Mais son échec à dépasser le seuil de 50% a déclenché le tout premier second tour des élections en Turquie et a souligné que le soutien à son dirigeant le plus ancien diminue progressivement.

Kilicdaroglu a concentré sa campagne sur des préoccupations plus immédiates alors qu’il tente de revenir de l’arrière et de restaurer le parti laïc qui a gouverné la Turquie pendant la majeure partie du 20ème siècle au pouvoir.

Il a utilisé une interview télévisée tard dans la nuit vendredi pour accuser le gouvernement d’Erdogan de bloquer injustement ses SMS de masse aux électeurs.

« Ils ont peur de nous », a déclaré l’ancien fonctionnaire de 74 ans.

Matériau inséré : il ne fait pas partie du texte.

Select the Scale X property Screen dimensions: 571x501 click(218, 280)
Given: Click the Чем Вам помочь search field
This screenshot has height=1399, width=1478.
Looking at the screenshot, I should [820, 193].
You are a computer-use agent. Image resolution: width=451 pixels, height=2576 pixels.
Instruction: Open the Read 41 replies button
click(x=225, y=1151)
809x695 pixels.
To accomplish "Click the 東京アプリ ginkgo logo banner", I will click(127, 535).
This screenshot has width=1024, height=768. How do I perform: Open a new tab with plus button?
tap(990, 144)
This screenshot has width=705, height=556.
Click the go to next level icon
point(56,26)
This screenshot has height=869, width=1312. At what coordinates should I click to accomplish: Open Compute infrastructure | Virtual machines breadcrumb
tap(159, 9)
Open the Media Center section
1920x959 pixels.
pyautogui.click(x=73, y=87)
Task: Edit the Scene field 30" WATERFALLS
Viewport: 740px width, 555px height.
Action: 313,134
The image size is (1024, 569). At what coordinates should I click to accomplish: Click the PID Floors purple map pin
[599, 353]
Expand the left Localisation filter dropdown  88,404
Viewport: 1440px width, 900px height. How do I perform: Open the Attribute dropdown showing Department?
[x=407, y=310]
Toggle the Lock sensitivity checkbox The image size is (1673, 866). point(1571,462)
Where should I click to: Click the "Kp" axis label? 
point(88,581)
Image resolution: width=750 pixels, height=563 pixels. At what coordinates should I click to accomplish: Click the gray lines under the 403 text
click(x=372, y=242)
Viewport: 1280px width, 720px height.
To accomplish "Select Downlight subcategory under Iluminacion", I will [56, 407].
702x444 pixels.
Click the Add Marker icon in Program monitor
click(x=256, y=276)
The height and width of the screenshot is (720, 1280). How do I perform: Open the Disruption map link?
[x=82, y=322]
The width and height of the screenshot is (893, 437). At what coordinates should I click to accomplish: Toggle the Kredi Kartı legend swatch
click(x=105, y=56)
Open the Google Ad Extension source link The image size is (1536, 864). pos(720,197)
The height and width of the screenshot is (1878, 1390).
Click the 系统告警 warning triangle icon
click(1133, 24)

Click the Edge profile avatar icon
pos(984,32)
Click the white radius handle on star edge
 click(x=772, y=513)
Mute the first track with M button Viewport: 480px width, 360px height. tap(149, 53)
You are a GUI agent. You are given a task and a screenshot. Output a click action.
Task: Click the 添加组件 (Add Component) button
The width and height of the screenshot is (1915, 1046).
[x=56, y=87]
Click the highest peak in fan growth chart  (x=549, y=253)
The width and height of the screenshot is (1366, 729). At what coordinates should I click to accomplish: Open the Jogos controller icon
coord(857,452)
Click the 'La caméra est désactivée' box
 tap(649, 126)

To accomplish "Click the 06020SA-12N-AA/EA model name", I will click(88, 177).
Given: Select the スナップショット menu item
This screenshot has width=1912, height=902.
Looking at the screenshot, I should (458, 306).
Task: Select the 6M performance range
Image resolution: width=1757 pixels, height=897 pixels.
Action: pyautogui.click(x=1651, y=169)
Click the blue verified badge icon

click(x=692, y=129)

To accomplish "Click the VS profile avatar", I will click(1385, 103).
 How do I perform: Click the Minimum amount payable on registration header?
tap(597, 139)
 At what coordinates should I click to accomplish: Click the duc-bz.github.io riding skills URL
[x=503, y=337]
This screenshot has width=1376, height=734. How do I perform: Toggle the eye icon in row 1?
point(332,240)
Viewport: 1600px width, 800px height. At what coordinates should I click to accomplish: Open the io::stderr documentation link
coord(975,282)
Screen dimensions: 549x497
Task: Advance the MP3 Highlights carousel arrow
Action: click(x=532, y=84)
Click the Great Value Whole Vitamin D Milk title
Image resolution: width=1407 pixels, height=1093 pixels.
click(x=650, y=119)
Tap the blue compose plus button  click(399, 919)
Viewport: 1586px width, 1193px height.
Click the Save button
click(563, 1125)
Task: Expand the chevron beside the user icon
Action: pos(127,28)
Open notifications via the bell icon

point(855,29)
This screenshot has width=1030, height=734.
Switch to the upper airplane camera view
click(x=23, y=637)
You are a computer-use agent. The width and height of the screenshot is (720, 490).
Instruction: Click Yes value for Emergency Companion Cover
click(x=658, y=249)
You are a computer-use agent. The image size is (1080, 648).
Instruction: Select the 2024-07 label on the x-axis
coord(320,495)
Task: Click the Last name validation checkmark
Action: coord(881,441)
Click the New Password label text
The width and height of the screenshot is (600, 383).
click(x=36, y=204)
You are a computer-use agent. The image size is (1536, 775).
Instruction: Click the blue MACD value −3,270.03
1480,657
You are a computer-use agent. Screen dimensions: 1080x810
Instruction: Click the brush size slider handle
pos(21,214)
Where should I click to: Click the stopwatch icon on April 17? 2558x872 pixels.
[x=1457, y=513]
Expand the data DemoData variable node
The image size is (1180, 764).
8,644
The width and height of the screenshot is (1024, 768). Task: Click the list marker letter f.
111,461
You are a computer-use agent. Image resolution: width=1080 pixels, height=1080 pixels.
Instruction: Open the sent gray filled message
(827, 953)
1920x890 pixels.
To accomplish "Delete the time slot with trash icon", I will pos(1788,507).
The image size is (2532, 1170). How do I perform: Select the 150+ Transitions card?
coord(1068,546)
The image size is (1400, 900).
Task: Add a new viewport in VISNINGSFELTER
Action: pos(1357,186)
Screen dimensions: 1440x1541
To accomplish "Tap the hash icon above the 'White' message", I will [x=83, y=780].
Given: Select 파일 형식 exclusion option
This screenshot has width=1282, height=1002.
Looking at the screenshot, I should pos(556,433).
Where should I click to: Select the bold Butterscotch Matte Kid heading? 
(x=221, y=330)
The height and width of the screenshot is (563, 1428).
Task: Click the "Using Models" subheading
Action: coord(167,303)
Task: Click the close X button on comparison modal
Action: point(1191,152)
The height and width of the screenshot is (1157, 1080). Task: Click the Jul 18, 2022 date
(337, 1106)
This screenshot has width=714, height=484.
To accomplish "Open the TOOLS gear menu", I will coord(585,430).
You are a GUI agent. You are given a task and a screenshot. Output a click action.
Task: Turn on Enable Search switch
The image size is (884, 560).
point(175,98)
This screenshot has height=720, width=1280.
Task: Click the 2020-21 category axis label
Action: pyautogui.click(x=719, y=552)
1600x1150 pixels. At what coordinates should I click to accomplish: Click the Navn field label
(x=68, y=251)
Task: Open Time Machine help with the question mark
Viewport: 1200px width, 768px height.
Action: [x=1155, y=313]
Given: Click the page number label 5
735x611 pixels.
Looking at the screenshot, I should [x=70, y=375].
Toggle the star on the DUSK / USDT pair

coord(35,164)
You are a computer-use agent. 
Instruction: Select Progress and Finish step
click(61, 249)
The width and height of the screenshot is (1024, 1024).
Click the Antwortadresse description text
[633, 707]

L’épisode met en évidence ce que les partisans de l’opposition, dont beaucoup sont des laïcs libéraux dans les grandes villes comme Istanbul et Izmir, disent depuis des années. Et bien que les élections le jour du scrutin aient été jugées libres, les observateurs disent qu’elles n’étaient guère équitables.

« Il s’agissait d’élections compétitives mais encore limitées », a déclaré Michael Georg Link, chef de la mission d’observation électorale de l’Organisation pour la sécurité et la coopération en Europe (OSCE), après le premier tour.

« La criminalisation de certaines forces politiques, y compris la détention de plusieurs politiciens de l’opposition, a empêché le pluralisme politique total et entravé le droit des individus de se présenter aux élections. »

Kilicdaroglu a promis un soutien aux familles à faible revenu s’il était élu président lors de la réunion sur l’assurance de soutien familial samedi.

« L’Etat dépose de l’argent sur le compte bancaire de chaque famille qui n’a pas de revenu ou dont le revenu est inférieur au salaire minimum », a-t-il déclaré à Ankara. « La femme va retirer cet argent comme un retraité, un travailleur ou un fonctionnaire, et fournit la subsistance de ses enfants.

« Par conséquent, personne ne sait que cette famille est pauvre, gagne moins et qu’elle a besoin d’un revenu. Seul l’État social le sait. Je vous offre mes salutations les plus sincères à tous.

« Merci, et soyez dans la paume d’Allah. Conservez les urnes.

Le tremblement de terre catastrophique en Turquie

Pendant tout ce temps, la Turquie iaux prises avec une reprise difficile après le séisme de magnitude 7,8 de février, le séisme le plus meurtrier de l’histoire moderne du pays.

Il a détruit ou endommagé plus de 300 000 bâtiments. Des centaines de milliers d’habitants ont toujours trouvé refuge dans des logements temporaires comme des tentes, et quelque 658 000 personnes se sont retrouvées sans emploi, selon l’Organisation internationale du travail.

La Banque mondiale estime que le séisme a causé 31,68 milliards d’euros de « dommages directs », soit 4% du produit intérieur brut de la Turquie en 2021.

Les coûts de reconstruction pourraient représenter jusqu’à deux fois plus, a déclaré l’institution financière internationale.